Problems with the Delta variant and the supply chain could disrupt profits
TRD
New York

The US construction industry can thank residential projects for a surge in spending. However, the upturn may prove short-lived.
U.S. construction spending rose 9 percent year-over-year in July to $1.57 trillion on a seasonally adjusted basis, according to the latest Commerce Department report. Most of the increase came from residential construction, which jumped 26.5 percent. Nonresidential construction spending fell 4.2 percent.
The risks of a resurgence of the coronavirus and supply chain difficulties could torpedo profits, according to Associated General Contractors of America.
“The rapid spread of the delta variant of Covid-19 is causing a setback in reopenings and travel, which may lead some building owners to postpone new projects,” said Ken Simonson, the group’s chief economist. “Meanwhile, rising material prices, limited supply of key materials, and long or uncertain lead times are hindering the industry’s recovery.”.
Private construction spending increased 13.6 percent year-over-year to an annual rate of $1.23 trillion. Within that category, private residential construction spending rose 27 percent annually, while private non-residential spending fell 3.6 percent.
Government spending fell at an annual rate of 5.1 percent to $337.8 billion, as road construction declined to $94.5 billion and education fell to $79.7 billion. Residential government spending fell 4 percent, while non-residential government spending fell 5 percent.
----------------
TASK LIST:
A. Reproduce the passage of the construction spending article from "The risks of" to "Contractors of America.".
B. In the construction spending article, who is identified as the chief economist of Associated General Contractors of America?
The rows that follow come from a separate source, not from the construction spending article.

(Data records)
----------------
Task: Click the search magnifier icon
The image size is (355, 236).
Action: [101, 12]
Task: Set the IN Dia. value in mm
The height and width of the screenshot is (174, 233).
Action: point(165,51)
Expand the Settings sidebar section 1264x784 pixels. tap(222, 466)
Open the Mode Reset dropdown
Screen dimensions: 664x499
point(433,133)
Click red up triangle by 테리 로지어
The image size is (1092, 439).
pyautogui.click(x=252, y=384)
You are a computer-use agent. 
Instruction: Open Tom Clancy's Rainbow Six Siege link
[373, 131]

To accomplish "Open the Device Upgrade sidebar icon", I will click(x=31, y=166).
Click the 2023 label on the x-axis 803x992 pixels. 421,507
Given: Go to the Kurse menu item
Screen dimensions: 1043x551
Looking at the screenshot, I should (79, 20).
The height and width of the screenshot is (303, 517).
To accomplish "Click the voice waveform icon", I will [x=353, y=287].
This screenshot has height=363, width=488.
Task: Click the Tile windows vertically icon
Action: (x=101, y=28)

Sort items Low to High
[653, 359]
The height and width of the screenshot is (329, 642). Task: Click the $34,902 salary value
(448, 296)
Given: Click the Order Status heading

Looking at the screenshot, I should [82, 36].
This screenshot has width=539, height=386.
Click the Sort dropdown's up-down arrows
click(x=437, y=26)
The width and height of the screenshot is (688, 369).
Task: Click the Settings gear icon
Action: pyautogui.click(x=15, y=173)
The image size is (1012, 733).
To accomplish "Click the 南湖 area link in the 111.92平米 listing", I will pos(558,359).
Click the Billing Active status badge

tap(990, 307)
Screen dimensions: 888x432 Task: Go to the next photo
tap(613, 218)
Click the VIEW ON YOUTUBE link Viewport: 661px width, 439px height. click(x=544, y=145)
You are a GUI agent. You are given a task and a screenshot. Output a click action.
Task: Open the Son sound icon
----------------
SOLUTION LIST:
A.
The risks of a resurgence of the coronavirus and supply chain difficulties could torpedo profits, according to Associated General Contractors of America.

B. Ken Simonson